-- Ausgangstext --
»»
Wir glauben zutiefst, dass alles vollkommen sein wird, wenn wir nur genug meditiert, genug gejoggt oder uns perfekt ernährt haben. Vom Standpunkt eines erwachten Menschen wäre das jedoch der Tod. Die Suche nach Sicherheit oder Perfektion, die Freude daran, sich bestätigt und heil, selbstzufrieden und bequem zu fühlen, ist eine Art Tod. Es fehlt die frische Luft. Es gibt keinen Raum mehr für Überraschungen. Wenn wir unsere Erfahrung kontrollieren, töten wir den Augenblick. Damit programmieren wir unser Versagen vor, denn früher oder später werden wir eine Erfahrung machen, die wir nicht kontrollieren können: Unser Haus brennt ab, ein geliebter Mensch stirbt, wir erfahren, dass wir Krebs haben, aus heiterem Himmel fällt uns ein Ziegelstein auf den Kopf oder jemand schüttet Tomatensaft über unseren schönen neuen, weißen Anzug.
Herausforderung ist das Wesen des Lebens. Manchmal ist es süß und manchmal bitter. Manchmal verspannt sich unser Körper, und manchmal ist er entspannt und offen. Manchmal haben wir Kopfschmerzen, ein andermal fühlen wir uns ganz und gar gesund. Alle losen Enden zu verknüpfen und schließlich alles im Griff zu haben, ist vom Blickpunkt des Erwachens tödlich, denn es erfordert das Leugnen vieler Grunderfahrungen. Eine derartige Einstellung, der Versuch, alle scharfen Kanten und Unvollkommenheiten zu glätten und das Leben zu einem netten angenehmen Ausflug zu machen, hat etwas Aggressives.
Ganz und gar lebendig zu sein, ganz und gar Mensch und wirklich wach zu sein, bedeutet, unaufhörlich aus dem Nest geworfen zu werden. Voll und ganz zu leben bedeutet, sich ständig im Niemandsland zu befinden, jeden Augenblick völlig neu und frisch zu erleben. Wahres Leben ist die Bereitschaft, immer wieder aufs neue zu sterben. Das ist Leben vom Standpunkt des Erwachens. Tod hingegen ist der Wunsch, an dem, was man hat, festzuhalten und sich von jeder Erfahrung bestätigen und auf die Schulter klopfen zu lassen, weil man alles so schön im Griff hat.
««
-- Bereitgestellte Daten --
»»
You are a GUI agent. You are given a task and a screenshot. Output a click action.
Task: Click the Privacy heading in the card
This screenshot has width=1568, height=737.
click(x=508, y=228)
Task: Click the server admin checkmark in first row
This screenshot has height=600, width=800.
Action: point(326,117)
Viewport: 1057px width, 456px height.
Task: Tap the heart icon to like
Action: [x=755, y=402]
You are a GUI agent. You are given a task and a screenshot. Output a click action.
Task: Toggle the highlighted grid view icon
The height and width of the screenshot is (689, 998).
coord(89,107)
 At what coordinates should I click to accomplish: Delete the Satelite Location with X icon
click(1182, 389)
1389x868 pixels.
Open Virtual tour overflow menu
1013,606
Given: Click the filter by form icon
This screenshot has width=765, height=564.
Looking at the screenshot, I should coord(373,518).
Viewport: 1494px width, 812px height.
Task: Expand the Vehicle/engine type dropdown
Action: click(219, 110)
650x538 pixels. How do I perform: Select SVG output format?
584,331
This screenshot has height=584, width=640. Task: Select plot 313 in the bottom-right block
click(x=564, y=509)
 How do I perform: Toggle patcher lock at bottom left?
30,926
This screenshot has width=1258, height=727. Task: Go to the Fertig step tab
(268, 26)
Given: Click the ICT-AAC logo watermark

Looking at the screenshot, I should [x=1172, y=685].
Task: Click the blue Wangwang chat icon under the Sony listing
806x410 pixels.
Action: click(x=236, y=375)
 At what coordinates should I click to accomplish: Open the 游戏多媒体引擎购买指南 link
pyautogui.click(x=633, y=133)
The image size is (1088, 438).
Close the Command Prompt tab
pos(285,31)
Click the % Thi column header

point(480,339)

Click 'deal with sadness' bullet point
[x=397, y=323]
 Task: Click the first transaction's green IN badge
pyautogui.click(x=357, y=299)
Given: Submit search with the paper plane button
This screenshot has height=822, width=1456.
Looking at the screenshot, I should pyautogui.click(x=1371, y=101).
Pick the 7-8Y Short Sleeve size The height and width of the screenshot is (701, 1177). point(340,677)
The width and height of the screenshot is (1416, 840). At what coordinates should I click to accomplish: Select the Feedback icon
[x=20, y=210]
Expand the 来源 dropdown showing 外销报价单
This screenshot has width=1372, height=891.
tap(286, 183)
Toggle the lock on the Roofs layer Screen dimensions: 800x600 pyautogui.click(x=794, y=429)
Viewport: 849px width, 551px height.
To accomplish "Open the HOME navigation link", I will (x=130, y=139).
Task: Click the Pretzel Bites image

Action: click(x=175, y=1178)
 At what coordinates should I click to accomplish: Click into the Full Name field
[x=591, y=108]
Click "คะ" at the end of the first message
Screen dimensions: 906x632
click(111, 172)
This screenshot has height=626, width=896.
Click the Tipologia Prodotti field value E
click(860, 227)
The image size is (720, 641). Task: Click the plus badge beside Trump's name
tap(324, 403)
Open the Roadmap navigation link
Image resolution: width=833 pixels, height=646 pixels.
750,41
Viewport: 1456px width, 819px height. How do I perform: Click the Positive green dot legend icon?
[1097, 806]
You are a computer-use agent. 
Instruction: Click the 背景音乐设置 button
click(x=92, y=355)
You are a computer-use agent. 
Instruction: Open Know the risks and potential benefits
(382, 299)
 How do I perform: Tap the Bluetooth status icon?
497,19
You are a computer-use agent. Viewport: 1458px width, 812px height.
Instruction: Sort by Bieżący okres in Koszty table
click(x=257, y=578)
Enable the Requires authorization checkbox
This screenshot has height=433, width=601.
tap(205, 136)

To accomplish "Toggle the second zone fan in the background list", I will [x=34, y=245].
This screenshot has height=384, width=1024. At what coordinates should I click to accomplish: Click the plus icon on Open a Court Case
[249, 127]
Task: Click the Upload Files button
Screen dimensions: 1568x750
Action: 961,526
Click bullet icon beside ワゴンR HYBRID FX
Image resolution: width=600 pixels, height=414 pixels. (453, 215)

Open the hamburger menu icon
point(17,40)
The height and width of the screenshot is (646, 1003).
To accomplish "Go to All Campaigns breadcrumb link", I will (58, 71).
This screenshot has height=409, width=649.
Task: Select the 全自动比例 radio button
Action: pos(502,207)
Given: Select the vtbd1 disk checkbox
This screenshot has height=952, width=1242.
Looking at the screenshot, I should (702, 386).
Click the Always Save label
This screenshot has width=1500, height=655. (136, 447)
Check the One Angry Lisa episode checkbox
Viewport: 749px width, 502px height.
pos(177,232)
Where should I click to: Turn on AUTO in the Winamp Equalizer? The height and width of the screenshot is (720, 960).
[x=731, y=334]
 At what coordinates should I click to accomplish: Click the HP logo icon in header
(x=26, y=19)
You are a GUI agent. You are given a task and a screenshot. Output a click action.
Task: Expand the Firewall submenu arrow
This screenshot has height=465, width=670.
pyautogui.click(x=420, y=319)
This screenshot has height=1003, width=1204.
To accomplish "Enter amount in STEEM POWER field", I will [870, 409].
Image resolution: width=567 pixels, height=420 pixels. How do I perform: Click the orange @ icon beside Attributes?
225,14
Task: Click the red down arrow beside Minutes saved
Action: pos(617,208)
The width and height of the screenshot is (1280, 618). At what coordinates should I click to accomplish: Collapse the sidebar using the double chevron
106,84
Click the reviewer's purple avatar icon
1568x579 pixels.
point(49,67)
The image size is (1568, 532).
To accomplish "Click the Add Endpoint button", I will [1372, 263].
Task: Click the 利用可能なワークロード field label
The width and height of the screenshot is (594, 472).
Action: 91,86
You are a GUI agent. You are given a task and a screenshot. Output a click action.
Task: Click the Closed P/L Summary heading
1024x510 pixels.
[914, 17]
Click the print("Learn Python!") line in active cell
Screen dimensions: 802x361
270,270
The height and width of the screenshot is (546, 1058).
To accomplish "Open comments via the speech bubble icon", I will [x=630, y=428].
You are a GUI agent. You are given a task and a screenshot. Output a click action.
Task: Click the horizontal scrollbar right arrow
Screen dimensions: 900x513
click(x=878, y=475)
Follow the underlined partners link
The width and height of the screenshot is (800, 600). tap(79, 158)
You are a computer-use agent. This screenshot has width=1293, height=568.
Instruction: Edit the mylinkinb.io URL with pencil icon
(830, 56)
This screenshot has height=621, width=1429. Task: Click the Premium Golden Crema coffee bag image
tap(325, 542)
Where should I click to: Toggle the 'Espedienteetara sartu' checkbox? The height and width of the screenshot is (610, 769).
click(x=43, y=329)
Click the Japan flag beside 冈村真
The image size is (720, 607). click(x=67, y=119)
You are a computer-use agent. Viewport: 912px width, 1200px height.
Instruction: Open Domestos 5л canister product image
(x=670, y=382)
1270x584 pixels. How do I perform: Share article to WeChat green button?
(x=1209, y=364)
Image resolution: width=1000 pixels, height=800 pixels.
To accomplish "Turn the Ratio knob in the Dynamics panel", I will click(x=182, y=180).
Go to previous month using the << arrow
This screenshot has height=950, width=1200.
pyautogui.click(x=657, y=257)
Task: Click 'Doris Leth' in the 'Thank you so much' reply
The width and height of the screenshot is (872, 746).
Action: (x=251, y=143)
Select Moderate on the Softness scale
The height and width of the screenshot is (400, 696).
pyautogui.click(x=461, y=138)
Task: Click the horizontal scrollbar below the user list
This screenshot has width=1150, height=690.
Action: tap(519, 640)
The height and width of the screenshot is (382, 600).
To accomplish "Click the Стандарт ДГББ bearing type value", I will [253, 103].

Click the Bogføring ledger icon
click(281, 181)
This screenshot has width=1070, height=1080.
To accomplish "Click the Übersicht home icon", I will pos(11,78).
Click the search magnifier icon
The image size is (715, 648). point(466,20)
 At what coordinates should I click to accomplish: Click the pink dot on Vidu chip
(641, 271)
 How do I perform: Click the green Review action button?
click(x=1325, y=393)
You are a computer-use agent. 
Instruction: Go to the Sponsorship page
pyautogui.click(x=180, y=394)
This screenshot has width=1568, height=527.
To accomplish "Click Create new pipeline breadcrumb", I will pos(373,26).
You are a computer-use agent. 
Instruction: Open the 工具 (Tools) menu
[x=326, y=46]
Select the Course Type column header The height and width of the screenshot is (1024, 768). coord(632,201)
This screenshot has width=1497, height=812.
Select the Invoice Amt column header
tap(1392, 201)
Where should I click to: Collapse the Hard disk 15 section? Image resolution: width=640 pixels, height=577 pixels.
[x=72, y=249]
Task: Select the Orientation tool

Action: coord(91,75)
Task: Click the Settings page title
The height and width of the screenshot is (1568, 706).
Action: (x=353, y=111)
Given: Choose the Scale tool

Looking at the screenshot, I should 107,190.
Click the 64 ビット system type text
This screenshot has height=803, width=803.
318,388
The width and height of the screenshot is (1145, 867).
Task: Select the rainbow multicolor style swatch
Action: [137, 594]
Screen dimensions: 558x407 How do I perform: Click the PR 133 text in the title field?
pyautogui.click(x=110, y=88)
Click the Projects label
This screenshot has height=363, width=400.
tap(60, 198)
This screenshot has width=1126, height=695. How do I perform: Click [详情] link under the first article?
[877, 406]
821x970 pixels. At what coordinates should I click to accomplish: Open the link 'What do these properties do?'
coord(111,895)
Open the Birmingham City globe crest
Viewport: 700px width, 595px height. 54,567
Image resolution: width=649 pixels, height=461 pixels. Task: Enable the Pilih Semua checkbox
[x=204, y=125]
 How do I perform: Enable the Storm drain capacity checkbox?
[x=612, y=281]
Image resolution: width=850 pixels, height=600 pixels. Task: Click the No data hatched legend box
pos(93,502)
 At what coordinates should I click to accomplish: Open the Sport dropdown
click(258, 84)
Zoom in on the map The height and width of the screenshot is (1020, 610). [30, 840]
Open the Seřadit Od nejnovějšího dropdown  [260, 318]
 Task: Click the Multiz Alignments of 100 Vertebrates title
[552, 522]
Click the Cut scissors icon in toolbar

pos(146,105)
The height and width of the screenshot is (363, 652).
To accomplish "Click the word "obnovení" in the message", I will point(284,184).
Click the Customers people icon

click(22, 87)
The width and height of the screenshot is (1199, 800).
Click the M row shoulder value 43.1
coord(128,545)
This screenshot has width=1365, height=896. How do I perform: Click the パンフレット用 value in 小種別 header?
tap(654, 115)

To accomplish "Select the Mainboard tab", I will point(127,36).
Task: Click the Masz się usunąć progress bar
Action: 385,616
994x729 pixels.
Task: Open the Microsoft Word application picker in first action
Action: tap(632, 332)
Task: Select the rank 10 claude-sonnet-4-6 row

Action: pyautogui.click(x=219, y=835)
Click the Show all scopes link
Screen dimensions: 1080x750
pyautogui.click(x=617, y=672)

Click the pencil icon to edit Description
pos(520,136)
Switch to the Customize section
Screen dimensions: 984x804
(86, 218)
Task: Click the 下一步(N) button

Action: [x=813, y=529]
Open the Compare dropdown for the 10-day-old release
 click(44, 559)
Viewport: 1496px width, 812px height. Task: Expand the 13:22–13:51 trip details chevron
««
-- Arbeitsauftrag 1 --
Was ist laut dem Ausgangstext das Wesen des Lebens?
-- Arbeitsauftrag 2 --
Ändere im Ausgangstext die Stelle von „Wir glauben zutiefst, dass“ bis „neuen, weißen Anzug.“ so, dass „Tomatensaft“ durch „Rotwein“ ersetzt wird.

-- Lösung 1 --
Herausforderung ist das Wesen des Lebens.

-- Lösung 2 --
Wir glauben zutiefst, dass alles vollkommen sein wird, wenn wir nur genug meditiert, genug gejoggt oder uns perfekt ernährt haben. Vom Standpunkt eines erwachten Menschen wäre das jedoch der Tod. Die Suche nach Sicherheit oder Perfektion, die Freude daran, sich bestätigt und heil, selbstzufrieden und bequem zu fühlen, ist eine Art Tod. Es fehlt die frische Luft. Es gibt keinen Raum mehr für Überraschungen. Wenn wir unsere Erfahrung kontrollieren, töten wir den Augenblick. Damit programmieren wir unser Versagen vor, denn früher oder später werden wir eine Erfahrung machen, die wir nicht kontrollieren können: Unser Haus brennt ab, ein geliebter Mensch stirbt, wir erfahren, dass wir Krebs haben, aus heiterem Himmel fällt uns ein Ziegelstein auf den Kopf oder jemand schüttet Rotwein über unseren schönen neuen, weißen Anzug.